Wednesday, January 30, 2013

Slamdance ’13: Ghost Team One


When two slackers discover the house they share is haunted, they try to use this novelty to score with a ghost-crazy chick.  If this seems like an inappropriate response, than you are probably not a dude in his 20’s.  Or 30’s.  Or maybe even 40’s.  Intellectually and emotionally, Brad and Sergio are barely adolescents, decidedly out of their depth in Scott Rutherford & Ben Peyser’s found footage horror spoof Ghost Team One (trailer with all kinds of profanity here), which screened during the 2013 SlamdanceFilm Festival in Park City.

When Sergio has a strange, unexplained experience during a kegger, Brad assumes he was just drunk—because he was.  However, the two decide to become amateur ghost chasers when they learn Fernanda, their very attractive party guest, is obsessed with the paranormal.  It turns out their house was once a notorious brothel, whose madam disappeared under mysterious circumstances.

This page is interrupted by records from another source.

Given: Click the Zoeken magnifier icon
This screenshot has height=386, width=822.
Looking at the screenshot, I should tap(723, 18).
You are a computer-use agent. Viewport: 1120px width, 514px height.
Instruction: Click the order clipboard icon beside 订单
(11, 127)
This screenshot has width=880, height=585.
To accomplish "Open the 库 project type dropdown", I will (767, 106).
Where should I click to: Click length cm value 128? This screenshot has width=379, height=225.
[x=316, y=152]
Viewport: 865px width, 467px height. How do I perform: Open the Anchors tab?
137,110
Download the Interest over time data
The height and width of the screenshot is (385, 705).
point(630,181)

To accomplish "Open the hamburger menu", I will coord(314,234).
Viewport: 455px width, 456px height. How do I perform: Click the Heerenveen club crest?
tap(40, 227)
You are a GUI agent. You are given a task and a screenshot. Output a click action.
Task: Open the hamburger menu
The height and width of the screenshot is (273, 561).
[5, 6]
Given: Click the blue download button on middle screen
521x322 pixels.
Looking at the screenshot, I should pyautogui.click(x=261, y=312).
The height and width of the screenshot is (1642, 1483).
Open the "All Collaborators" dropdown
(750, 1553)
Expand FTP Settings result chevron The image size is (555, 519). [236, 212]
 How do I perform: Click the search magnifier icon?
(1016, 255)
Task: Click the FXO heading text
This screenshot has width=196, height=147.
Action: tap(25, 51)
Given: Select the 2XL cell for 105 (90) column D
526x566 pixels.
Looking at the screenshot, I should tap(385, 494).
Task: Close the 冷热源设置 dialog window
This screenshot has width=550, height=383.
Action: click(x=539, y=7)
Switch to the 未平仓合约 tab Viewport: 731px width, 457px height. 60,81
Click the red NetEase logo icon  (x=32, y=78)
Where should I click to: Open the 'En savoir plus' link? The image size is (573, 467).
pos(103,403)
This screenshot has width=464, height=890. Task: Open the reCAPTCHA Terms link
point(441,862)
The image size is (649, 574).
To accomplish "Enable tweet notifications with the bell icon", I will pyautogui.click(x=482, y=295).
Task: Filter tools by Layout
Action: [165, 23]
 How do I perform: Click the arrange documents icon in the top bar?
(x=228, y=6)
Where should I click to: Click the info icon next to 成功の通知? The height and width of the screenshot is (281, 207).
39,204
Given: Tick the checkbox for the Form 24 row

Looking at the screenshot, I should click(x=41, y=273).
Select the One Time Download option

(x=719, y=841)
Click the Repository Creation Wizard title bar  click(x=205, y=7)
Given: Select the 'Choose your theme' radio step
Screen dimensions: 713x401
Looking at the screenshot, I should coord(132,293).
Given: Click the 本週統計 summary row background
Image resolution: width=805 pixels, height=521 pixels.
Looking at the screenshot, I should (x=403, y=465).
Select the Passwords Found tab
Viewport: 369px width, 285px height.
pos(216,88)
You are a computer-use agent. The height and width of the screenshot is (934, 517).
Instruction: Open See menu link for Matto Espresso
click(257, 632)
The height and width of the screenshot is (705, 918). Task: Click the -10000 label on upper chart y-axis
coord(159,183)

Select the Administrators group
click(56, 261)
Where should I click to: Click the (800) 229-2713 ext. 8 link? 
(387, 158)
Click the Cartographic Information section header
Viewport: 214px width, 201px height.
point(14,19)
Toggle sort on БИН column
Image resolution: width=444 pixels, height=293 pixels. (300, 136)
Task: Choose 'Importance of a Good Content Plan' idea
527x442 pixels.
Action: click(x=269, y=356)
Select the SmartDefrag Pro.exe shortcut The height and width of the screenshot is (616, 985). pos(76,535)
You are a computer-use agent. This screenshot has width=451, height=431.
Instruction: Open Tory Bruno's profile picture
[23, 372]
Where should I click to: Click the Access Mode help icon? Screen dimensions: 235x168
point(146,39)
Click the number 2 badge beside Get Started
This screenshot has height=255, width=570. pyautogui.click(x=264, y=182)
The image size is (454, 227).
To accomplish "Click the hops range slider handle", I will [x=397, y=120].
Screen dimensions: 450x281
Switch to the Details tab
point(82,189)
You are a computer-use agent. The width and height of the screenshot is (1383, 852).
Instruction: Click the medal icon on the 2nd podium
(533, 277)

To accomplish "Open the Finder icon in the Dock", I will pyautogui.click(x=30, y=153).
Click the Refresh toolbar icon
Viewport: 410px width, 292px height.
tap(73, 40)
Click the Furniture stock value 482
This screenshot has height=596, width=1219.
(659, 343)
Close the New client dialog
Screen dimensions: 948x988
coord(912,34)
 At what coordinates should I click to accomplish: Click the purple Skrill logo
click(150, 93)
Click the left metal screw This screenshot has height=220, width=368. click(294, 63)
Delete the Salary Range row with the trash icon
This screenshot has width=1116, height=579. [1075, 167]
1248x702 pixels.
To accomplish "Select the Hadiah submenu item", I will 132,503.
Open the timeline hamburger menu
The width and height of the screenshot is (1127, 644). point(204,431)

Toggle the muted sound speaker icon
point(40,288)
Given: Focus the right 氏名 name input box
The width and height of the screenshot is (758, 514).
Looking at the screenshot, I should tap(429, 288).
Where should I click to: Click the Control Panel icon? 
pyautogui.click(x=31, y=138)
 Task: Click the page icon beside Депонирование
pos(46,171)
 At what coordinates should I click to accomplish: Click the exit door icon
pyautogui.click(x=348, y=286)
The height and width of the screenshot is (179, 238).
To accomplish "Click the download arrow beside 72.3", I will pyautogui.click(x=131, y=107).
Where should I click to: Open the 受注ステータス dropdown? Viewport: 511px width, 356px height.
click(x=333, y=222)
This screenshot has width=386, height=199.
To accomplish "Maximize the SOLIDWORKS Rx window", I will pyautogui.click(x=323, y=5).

As recorded by Billy Chen, their unseen Craigslist videographer, the lads go about documenting their ghost, a la Paranormal Activity.  However, they are far more interested in putting the moves on Fernanda.  It is not exactly Noel Coward’s Blithe Spirit, but there are plenty of laughs to be mined from this basic premise, with Brad and Sergio essentially serving as the horndog versions of Scooby and Shaggy.

As Brad and Sergio, Carlos Santos and J.R. Villarreal play off each other quite nicely and have a real flair for raunchy stoner humor.  Fernanda Romero is a charismatic screen presence, who credibly portrays her namesake’s willing obliviousness the all the lust focused at her.  However, Tony Cavalero frequently upstages everyone as Chuck, the aggressively uptight third housemate.

It probably cost Rutherford and Peyser more to travel to Park City than to make Ghost Team One.  Nonetheless, there are moments of genuinely inspired gross-out humor, including a climax so demented viewers have to see it for themselves because words fail.  Those who enjoy taste-defying humor with supernatural trappings should keep an eye out for Ghost Team One.  It is bound to find an appreciative audience after its world premiere at this year’s Slamdance.